Styria is geographically diverse. The northern and northwestern parts, commonly known as Upper Styria (Obersteiermark), are mountainous and include parts of the Northern Limestone Alps and the Central Eastern Alps, with valleys formed by the Mur, Mürz, Enns and Salza rivers. The central and southern parts of the state include the Graz Basin, hill country, agricultural areas, vineyards and thermal-spring regions. Because of its extensive forests and varied landscapes, Styria is popularly known as the "Green Heart of Austria".

- The term "Upper Styria" (Obersteiermark) refers to the northern and northwestern parts of the federal state (districts Liezen, Murau, Murtal, Leoben, Bruck-Mürzzuschlag).
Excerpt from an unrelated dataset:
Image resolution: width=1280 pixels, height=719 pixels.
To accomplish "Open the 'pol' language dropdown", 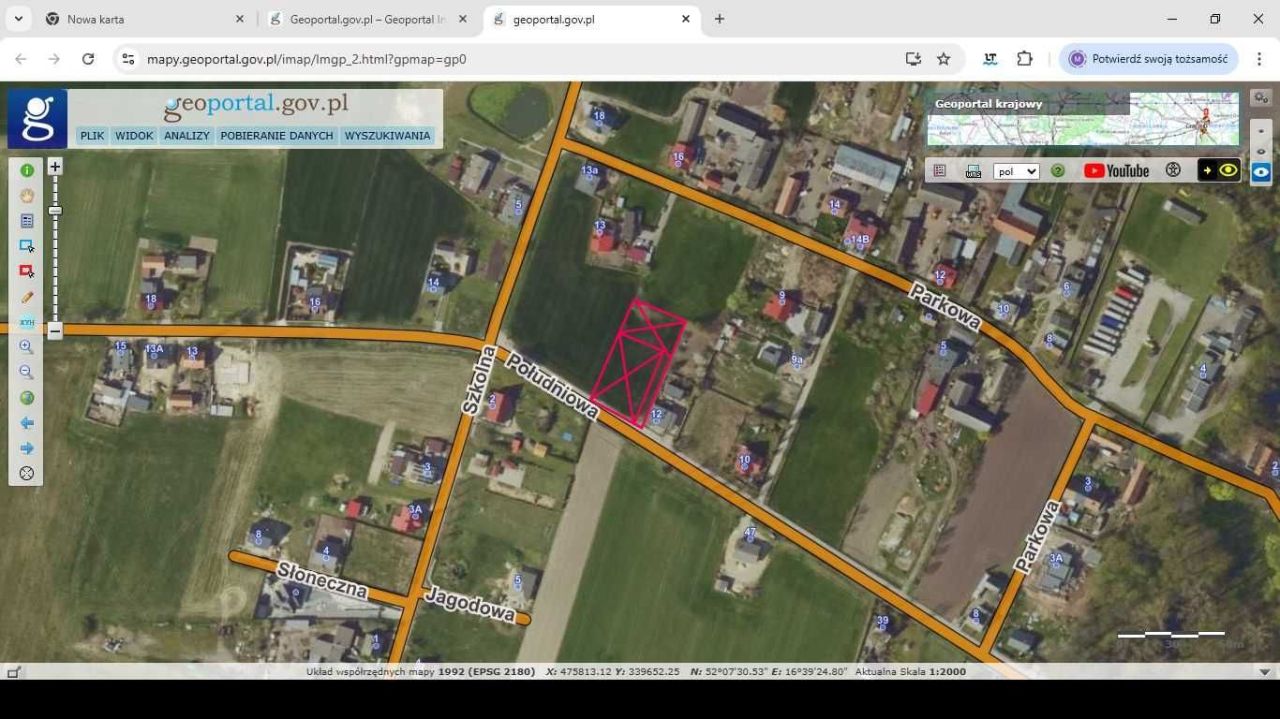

The districts of Leoben and Bruck-Mürzzuschlag are also called "High Styria" (Hochsteiermark).
- The term "Western Styria" (Weststeiermark) is used for the districts west of Graz (Voitsberg, Deutschlandsberg, western part of the district Leibnitz). Because of the similar landscape with hills, valleys, wine and culture, the region in western Styria is also called "Styrian Tuscany".
- The districts east of Graz (Weiz, Hartberg-Fürstenfeld, and Südoststeiermark) are referred to as "Eastern Styria" (Oststeiermark).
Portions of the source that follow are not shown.